** Opening DATA EXCERPTS block **

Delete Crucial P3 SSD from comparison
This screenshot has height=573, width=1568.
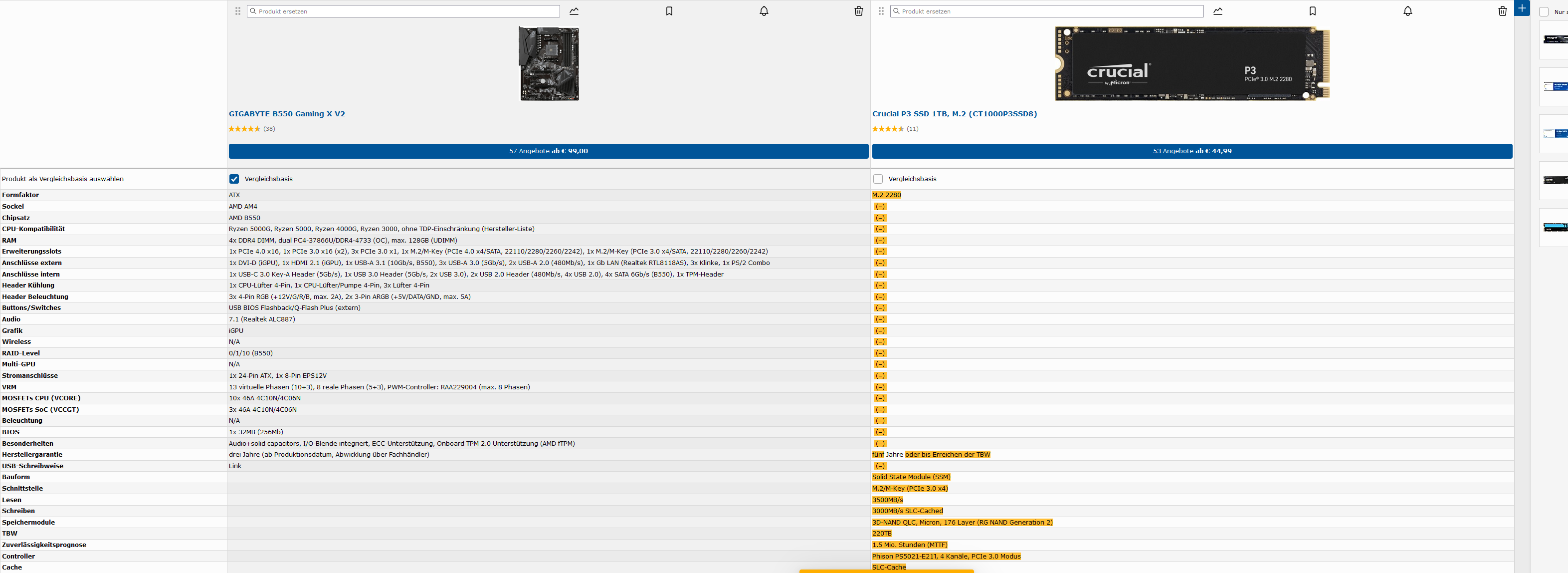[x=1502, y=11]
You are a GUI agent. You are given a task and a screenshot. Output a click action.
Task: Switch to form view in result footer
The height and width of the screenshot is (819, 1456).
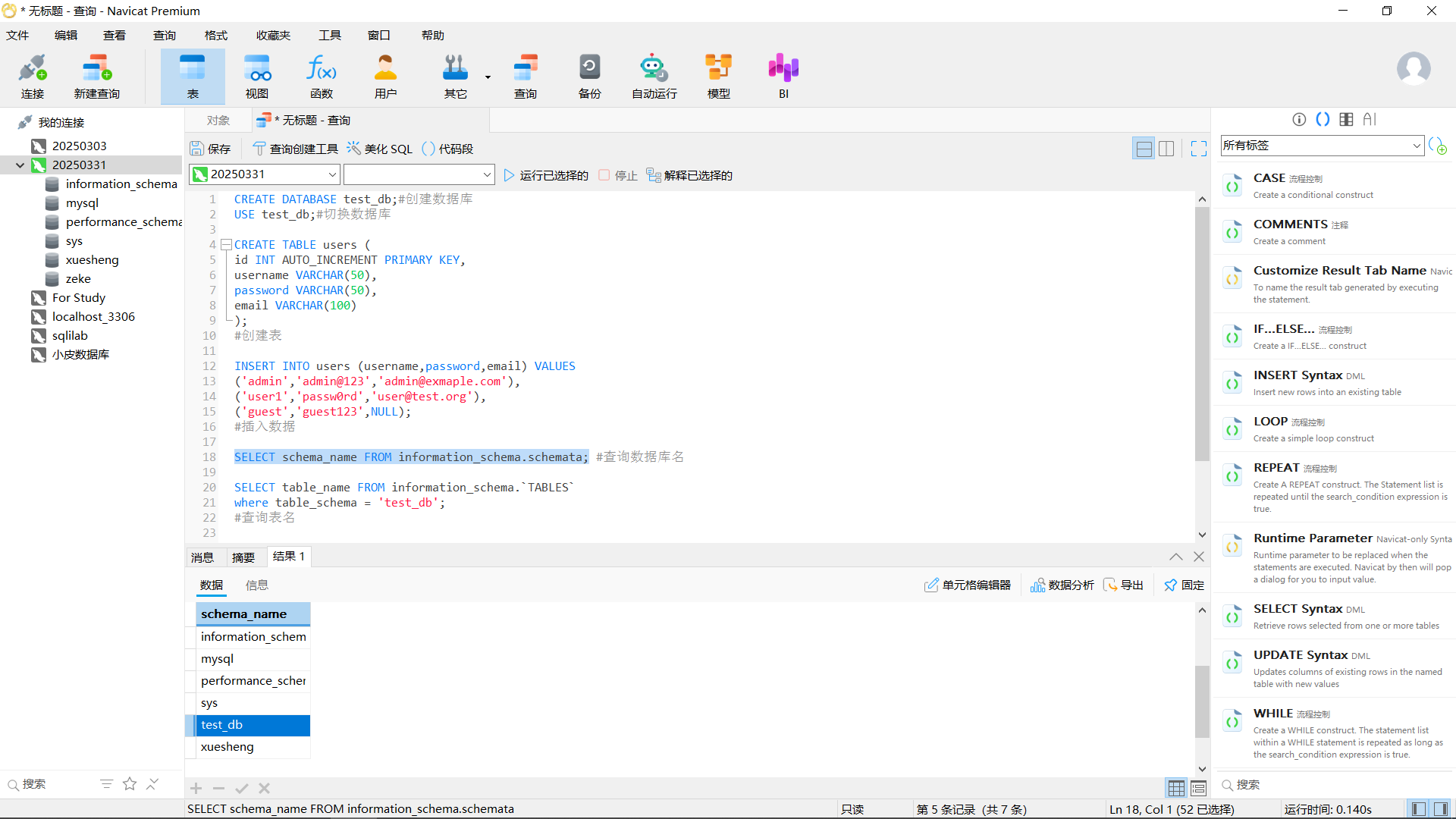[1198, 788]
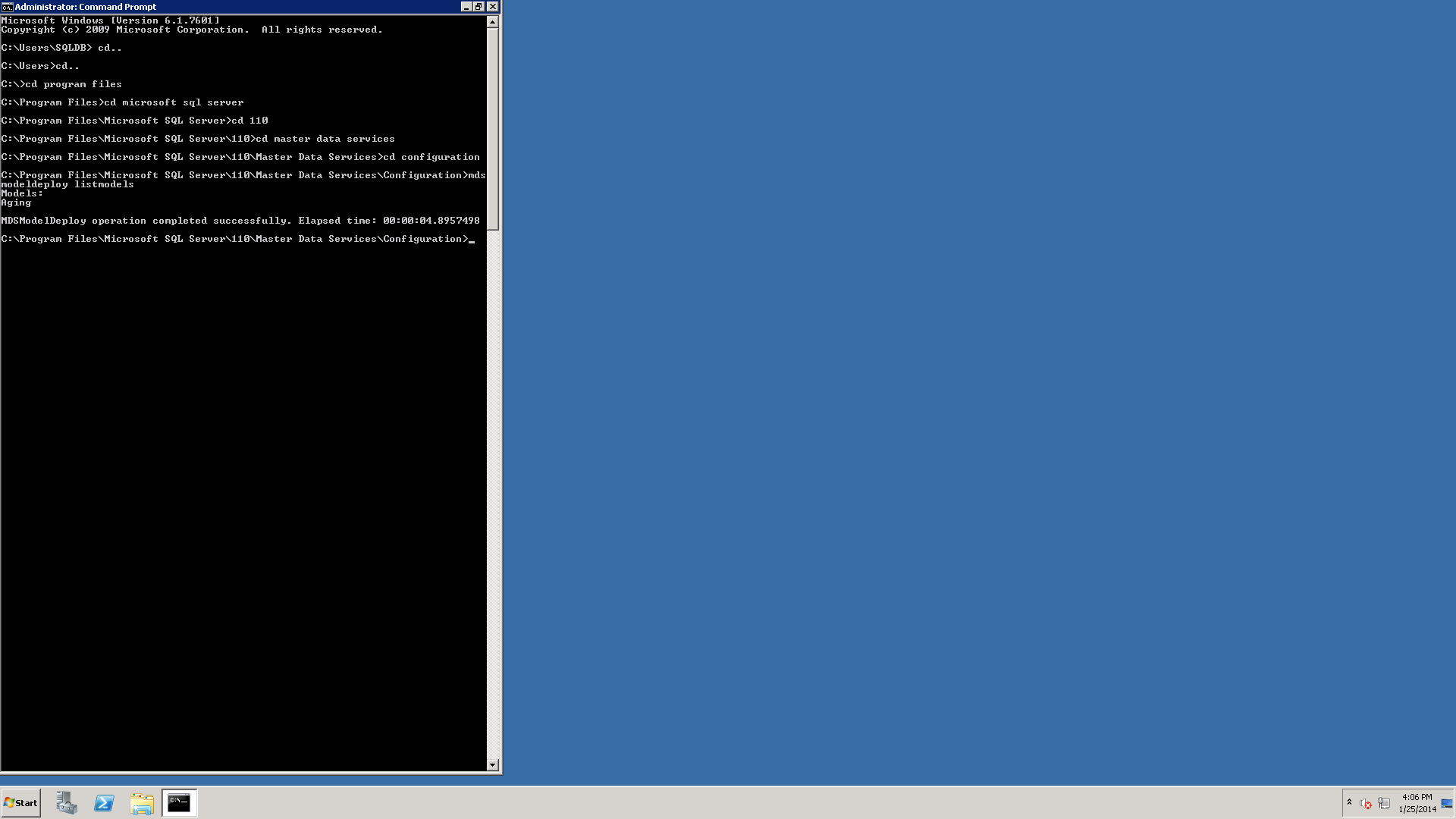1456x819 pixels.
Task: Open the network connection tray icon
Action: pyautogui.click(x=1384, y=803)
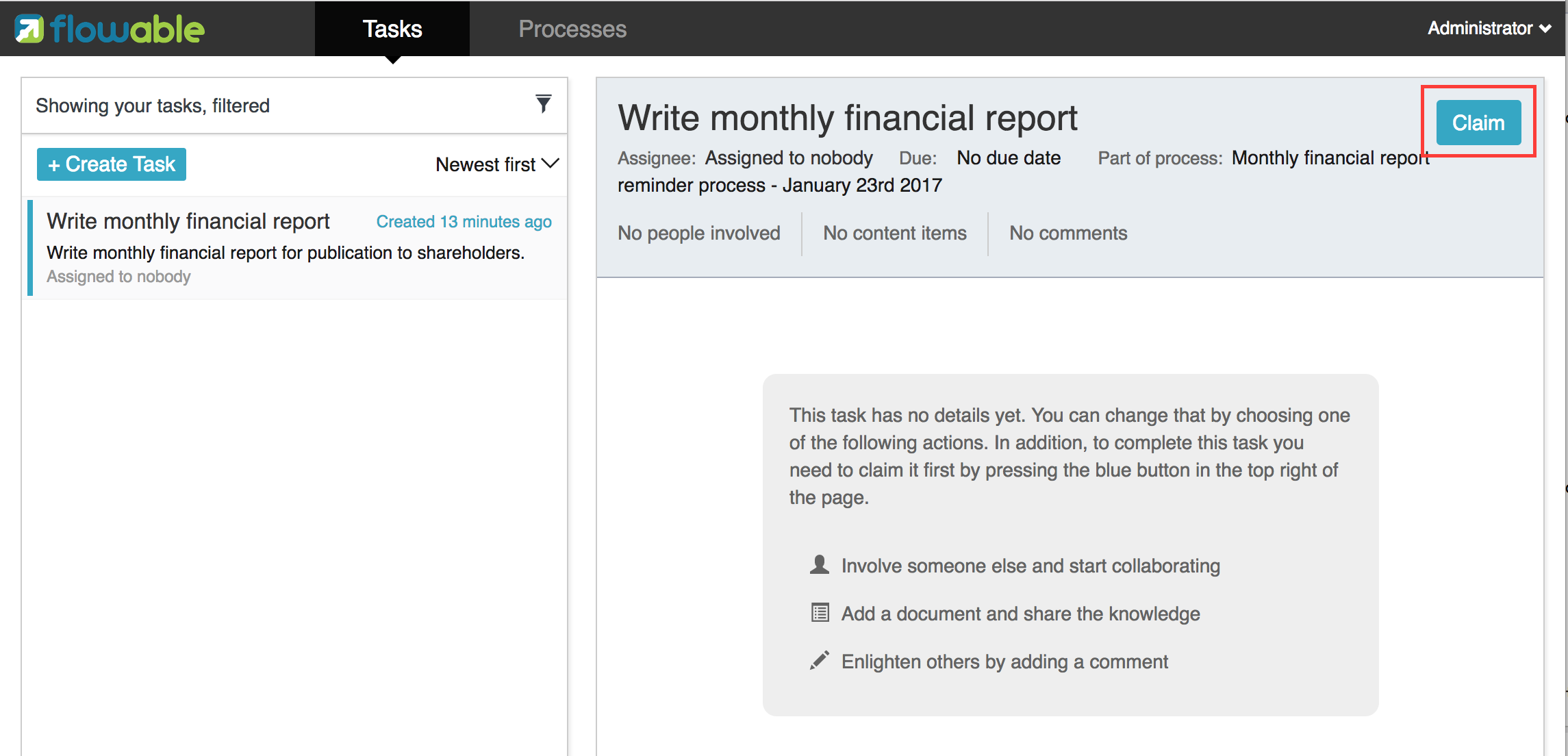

** Closing DATA EXCERPTS block **

[ABOUT THIS TASK]:
Reproduce all of the data exactly, omitting each picture it holds.

[TASK ANSWER]:
Delete Crucial P3 SSD from comparison
This screenshot has height=573, width=1568.
[x=1502, y=11]
You are a GUI agent. You are given a task and a screenshot. Output a click action.
Task: Switch to form view in result footer
The height and width of the screenshot is (819, 1456).
[1198, 788]
1456x819 pixels.
Task: Open the network connection tray icon
Action: pyautogui.click(x=1384, y=803)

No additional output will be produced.